╭─ Selected passage

Shonibare at Play in the Period Rooms

Mother and Father Worked Hard So I Can Play is a work that was made specifically for our period rooms. Last spring when Yinka Shonibare was in New York, he visited the Brooklyn Museum to meet with the relevant staff and also to take a look at the Blum and 4th floor Schapiro galleries, where his survey Yinka Shonibare MBE would be installed. While he was here, we gave him a tour of our period rooms, and he was immediately enchanted by them. Before the day was over, it was decided that he would create a site-specific work for a number of those rooms. Once he was back in London, we emailed him the floor plans for the period rooms along with documents about the history of each of the rooms. Yinka seemed taken not only with the way the rooms look—the furnishings, the maze-like layout of the houses, etc—but also with the historical context of the rooms.

Months later, we started to receive “work in progress” shots of the children-size mannequins. First the preliminary sketches, then the sculpted clay bodies of the mannequins, and finally a picture of the girl with jump rope. Then the mannequins were packed and crated in Yinka’s studio and sent by ship to arrive here in time for the installation. Even though they were produced in London and there were no opportunities to try them out in the respective rooms before their arrival, they all fit perfectly in their new temporary homes.

╰─
╭─ Data segment

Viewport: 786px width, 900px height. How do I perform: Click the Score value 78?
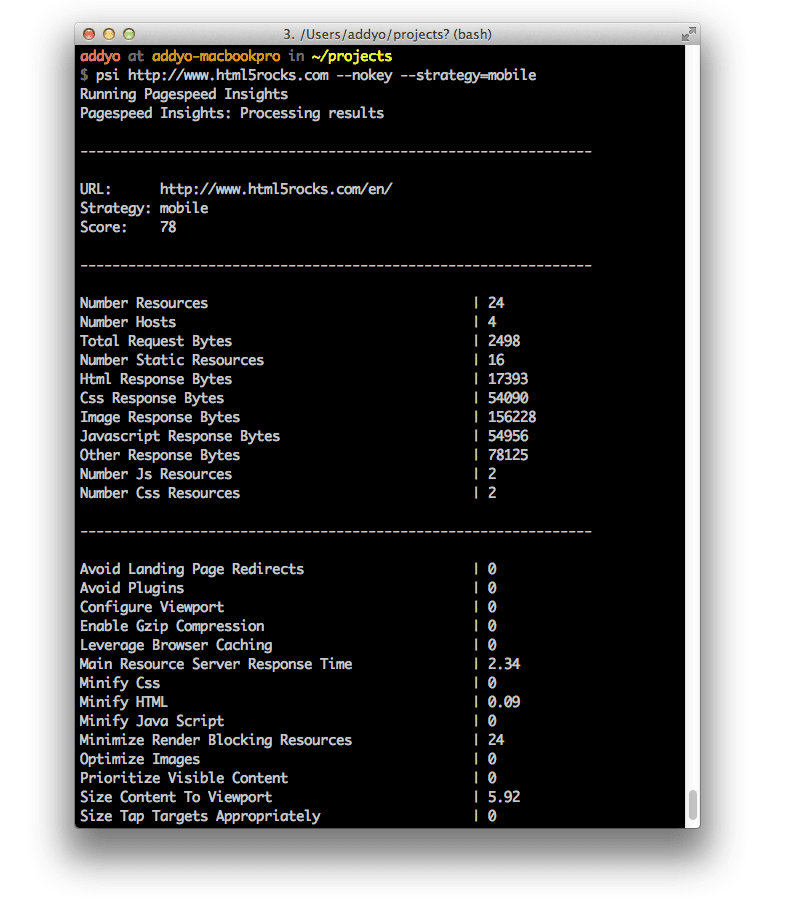coord(168,227)
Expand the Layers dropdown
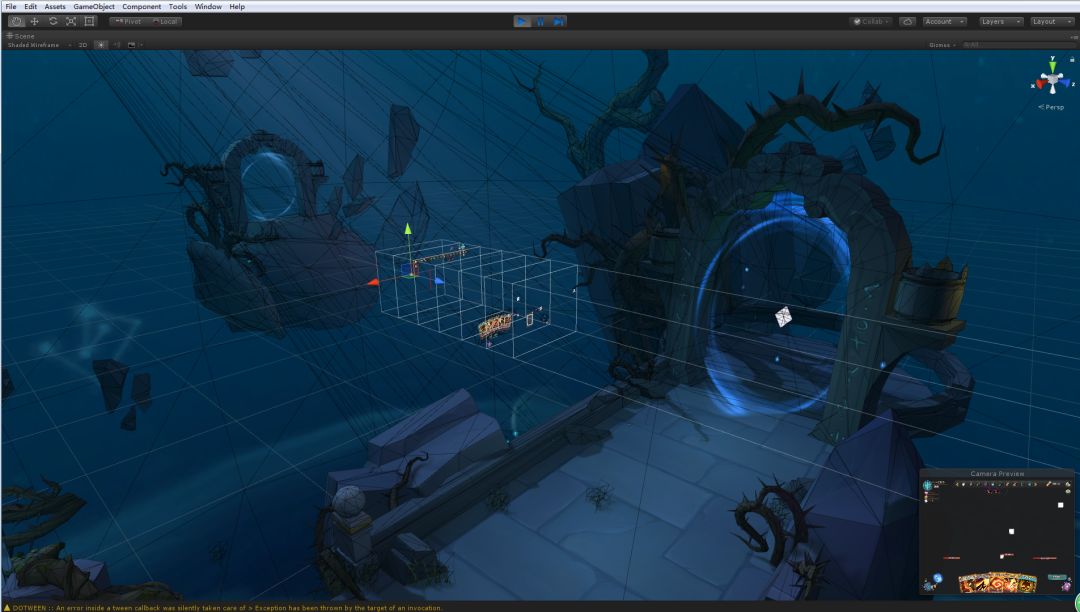This screenshot has width=1080, height=612. tap(1000, 21)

╰─

### Task A
Write out, word for word, the part of the passage on Shonibare's period-room installation that opens with the words containing "Months later, we" and closes with "new temporary homes.".
### Task B
Pick up the passage on Shonibare's period-room installation after its last sentence and keep it going.

### Final answer A
Months later, we started to receive “work in progress” shots of the children-size mannequins. First the preliminary sketches, then the sculpted clay bodies of the mannequins, and finally a picture of the girl with jump rope. Then the mannequins were packed and crated in Yinka’s studio and sent by ship to arrive here in time for the installation. Even though they were produced in London and there were no opportunities to try them out in the respective rooms before their arrival, they all fit perfectly in their new temporary homes.

### Final answer B
As Yinka has said about the placement of the children, “It’s like the children’s game, ‘Where’s Waldo?’” There are no individual labels pointing out the specific locations of the children; the idea is for our visitors to wander through the rooms and stumble upon them. Hopefully those who usually come to the Brooklyn Museum to see contemporary works will discover our wonderful period rooms through Mother and Father Worked Hard So I Can Play. And, those who are already familiar with the period rooms will rediscover these rooms and see them in a different way.
Photos: Yinka Shonibare MBE installation Mother and Father Worked Hard So I Can Play in the Brooklyn Museum period rooms. From top to bottom installations in the Cane Acres Plantation House, John D. Rockefeller House Moorish Smoking Room, and Trippe House.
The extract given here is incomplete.